Chronic illness affects our weight drastically at times - from one extreme to the other. Most of us aren't at a good medium. Medications can cause weight gain and bowel disease flare ups affect our nourishment and often causes weight loss. At my lowest during bad health periods, I was at 87 pounds and some of my doctors considered me anorexic after my health started to stabilize. Not only was I not able to eat for the most part of a year from repeated procedures and surgeries, my stomach shrank from not being allowed to eat and when I could eat, I was losing most of my nutrients. In the 6th grade I was placed on a diet to gain weight. After the weight gain I was still only at 100 pounds until my junior year in high school. It was only at this time that I was able to gain anymore weight because I was placed on TPN as I wasn't allowed to eat due to a hole in my intestine, which is explained in more detail in A Look Back. Since that time, my weight has been up and down as my metabolism and appetite has been altered. I'm at a healthy weight now, although I would like to lose a few pounds. Regardless what my weight is curently or what it has been in the past, there is never been a short supply of comments by others about my weight - whether about being too skinny or too heavy.
- You were fine earlier.
Bowel disease isn't constant. We have good days and bad days and sometimes it changes during the same day. We are deeply affected by food and even a specific diet isn't a cure all. Some foods may make us sick one time and not another. The Evils of Food depicts some of the considerations I have to make every time I eat something. This greatly affects the ability to participate in activities. There are a lot of times that I think I'll be able to do an activity and when the time approaches, I'm just not able to participate. Our energy, sleep, mobility, and mood are affected by our conditions. Most of us are continuously battling malnourishment which affects all these areas.
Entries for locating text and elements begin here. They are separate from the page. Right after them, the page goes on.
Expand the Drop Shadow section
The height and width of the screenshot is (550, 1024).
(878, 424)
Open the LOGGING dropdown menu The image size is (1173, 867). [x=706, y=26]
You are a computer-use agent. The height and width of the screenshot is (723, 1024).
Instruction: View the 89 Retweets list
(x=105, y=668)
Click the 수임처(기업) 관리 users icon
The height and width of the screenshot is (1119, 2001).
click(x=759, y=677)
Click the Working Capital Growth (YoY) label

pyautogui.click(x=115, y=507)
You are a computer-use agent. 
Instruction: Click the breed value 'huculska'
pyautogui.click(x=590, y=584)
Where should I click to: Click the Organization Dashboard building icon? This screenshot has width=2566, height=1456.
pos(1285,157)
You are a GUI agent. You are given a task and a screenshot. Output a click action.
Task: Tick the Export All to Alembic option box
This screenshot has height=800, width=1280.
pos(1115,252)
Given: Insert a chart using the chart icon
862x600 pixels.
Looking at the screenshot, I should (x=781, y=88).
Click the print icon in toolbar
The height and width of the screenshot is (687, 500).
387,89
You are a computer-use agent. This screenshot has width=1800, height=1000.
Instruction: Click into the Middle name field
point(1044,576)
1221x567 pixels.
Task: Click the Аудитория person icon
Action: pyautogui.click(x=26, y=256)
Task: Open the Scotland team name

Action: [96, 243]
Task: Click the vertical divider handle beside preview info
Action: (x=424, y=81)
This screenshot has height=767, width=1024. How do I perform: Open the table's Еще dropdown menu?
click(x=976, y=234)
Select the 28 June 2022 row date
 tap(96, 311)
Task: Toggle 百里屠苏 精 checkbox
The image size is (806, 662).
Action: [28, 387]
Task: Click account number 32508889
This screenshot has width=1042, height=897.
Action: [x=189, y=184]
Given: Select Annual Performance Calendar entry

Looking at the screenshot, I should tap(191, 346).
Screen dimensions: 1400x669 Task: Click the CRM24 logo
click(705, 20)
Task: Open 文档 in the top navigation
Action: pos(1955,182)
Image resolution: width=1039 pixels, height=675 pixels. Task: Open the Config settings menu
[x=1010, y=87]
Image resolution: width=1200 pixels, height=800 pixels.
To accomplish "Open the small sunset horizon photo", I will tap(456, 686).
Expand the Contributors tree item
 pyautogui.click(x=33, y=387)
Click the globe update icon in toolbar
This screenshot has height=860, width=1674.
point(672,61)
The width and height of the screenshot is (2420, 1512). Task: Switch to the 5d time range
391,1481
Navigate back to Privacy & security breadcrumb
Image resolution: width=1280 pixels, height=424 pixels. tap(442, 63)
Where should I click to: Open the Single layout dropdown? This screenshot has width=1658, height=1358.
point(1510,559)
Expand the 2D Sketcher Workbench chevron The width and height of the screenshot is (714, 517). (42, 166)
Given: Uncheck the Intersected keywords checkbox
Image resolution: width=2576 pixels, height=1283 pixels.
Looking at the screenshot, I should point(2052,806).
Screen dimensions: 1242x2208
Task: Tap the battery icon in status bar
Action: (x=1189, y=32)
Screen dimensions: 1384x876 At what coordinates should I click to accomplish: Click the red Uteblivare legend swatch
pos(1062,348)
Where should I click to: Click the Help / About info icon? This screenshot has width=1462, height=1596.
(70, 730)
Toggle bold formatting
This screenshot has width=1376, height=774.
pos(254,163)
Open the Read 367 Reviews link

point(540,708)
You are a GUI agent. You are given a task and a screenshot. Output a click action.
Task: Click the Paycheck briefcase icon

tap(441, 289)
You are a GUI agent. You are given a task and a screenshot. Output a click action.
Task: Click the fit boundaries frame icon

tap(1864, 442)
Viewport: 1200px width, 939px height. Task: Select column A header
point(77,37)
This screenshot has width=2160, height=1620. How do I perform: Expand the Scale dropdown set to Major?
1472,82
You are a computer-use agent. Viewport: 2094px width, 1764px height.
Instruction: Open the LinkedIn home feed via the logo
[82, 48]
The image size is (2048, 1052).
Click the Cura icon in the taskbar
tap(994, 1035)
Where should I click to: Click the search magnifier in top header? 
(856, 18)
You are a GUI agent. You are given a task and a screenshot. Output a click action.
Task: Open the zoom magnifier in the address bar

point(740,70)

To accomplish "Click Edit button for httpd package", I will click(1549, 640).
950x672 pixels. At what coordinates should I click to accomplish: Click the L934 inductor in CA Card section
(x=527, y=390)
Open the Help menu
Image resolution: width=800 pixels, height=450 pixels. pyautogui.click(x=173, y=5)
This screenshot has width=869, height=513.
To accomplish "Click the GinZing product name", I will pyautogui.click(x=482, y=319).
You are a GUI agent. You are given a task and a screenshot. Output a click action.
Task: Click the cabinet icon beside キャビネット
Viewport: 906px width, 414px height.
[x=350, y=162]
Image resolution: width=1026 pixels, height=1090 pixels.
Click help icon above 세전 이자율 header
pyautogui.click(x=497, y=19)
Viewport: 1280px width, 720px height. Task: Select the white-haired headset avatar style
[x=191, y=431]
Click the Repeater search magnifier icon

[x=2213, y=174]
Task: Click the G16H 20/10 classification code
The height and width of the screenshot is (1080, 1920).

So what would be appropriate????
- Just supporting us and being there for us.
- Please don't make any negative comments or bring attention to our needs to embarras us.
- Ask if there's anything that would be helpful.
- Please don't hold it against us when we're not able to do something.
- Feel free to ask questions to better understand our condition and what we're experiencing.
We appreciate the concern and care of our loved ones and are thankful to have you in our lives.